── Source excerpt

2. Recent Accounting Changes
     In September 2006, the Financial Accounting Standards Board (the “FASB”) issued Statement of Financial Accounting Standards (“SFAS”) No. 157, Fair Value Measurements (“SFAS 157”), which defines fair value, establishes a framework for measuring fair value in accordance with GAAP, and expands disclosures about fair value measurements. SFAS 157 was effective January 1, 2008 for the Company. On February 12, 2008 the FASB issued FASB Position No. FAS 157-2, “Effective Date of FASB Statement No. 157,” delaying the effective date by one year for non-financial assets and non-financial liabilities, except for items that are recognized or disclosed at fair value in the financial statements on a recurring basis. The implementation of SFAS 157 for financial assets and financial liabilities did not have a material impact on the Company’s Consolidated Financial Statements. The Company is still evaluating the impact of SFAS 157 for non-financial assets and non-financial liabilities on its Consolidated Financial Statements.

────
── Supplied data

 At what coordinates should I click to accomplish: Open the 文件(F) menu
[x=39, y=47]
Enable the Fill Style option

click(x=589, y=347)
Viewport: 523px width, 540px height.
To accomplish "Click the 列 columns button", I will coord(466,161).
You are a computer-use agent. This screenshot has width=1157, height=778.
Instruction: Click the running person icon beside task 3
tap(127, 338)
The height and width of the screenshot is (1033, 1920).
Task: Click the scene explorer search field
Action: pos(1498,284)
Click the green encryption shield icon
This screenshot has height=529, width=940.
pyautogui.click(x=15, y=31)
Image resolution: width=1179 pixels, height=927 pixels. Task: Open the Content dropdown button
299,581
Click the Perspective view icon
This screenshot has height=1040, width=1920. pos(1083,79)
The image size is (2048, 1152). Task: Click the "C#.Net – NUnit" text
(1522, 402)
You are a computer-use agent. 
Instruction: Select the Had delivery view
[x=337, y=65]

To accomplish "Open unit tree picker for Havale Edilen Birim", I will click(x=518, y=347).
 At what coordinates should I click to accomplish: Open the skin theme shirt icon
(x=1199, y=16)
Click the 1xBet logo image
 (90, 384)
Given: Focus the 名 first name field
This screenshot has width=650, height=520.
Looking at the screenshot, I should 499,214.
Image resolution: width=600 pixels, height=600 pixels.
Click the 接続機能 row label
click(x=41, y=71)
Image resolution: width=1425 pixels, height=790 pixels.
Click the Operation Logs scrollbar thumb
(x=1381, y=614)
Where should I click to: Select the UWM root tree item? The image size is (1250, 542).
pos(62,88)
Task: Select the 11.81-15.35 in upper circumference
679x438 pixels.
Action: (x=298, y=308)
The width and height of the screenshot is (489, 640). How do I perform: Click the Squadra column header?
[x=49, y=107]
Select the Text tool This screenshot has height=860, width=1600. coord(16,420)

────

→ **Requests**:
a) In the rows, begin at the line that has "You are a computer-use agent. This" and stop after the line that has "[x=337, y=65]". Quote those lines word for word.
b) Continue the passage on recent accounting changes and fair value measurement from the point where it stops.

→ **Task answers**:
a)
You are a computer-use agent. This screenshot has width=1157, height=778.
Instruction: Click the running person icon beside task 3
tap(127, 338)
The height and width of the screenshot is (1033, 1920).
Task: Click the scene explorer search field
Action: pos(1498,284)
Click the green encryption shield icon
This screenshot has height=529, width=940.
pyautogui.click(x=15, y=31)
Image resolution: width=1179 pixels, height=927 pixels. Task: Open the Content dropdown button
299,581
Click the Perspective view icon
This screenshot has height=1040, width=1920. pos(1083,79)
The image size is (2048, 1152). Task: Click the "C#.Net – NUnit" text
(1522, 402)
You are a computer-use agent. 
Instruction: Select the Had delivery view
[x=337, y=65]

b)
     In February 2007, the FASB issued SFAS No. 159, The Fair Value Option for Financial Assets and Financial Liabilities Including an amendment of FASB No. 115 (“SFAS 159”), which permits entities to choose to measure many financial instruments and certain other items at fair value. The objective is to improve financial reporting by mitigating volatility in reported earnings caused by measuring related assets and liabilities separately. SFAS 159 was effective as of January 1, 2008 for the Company. The Company did not adopt the fair value option permitted under this statement.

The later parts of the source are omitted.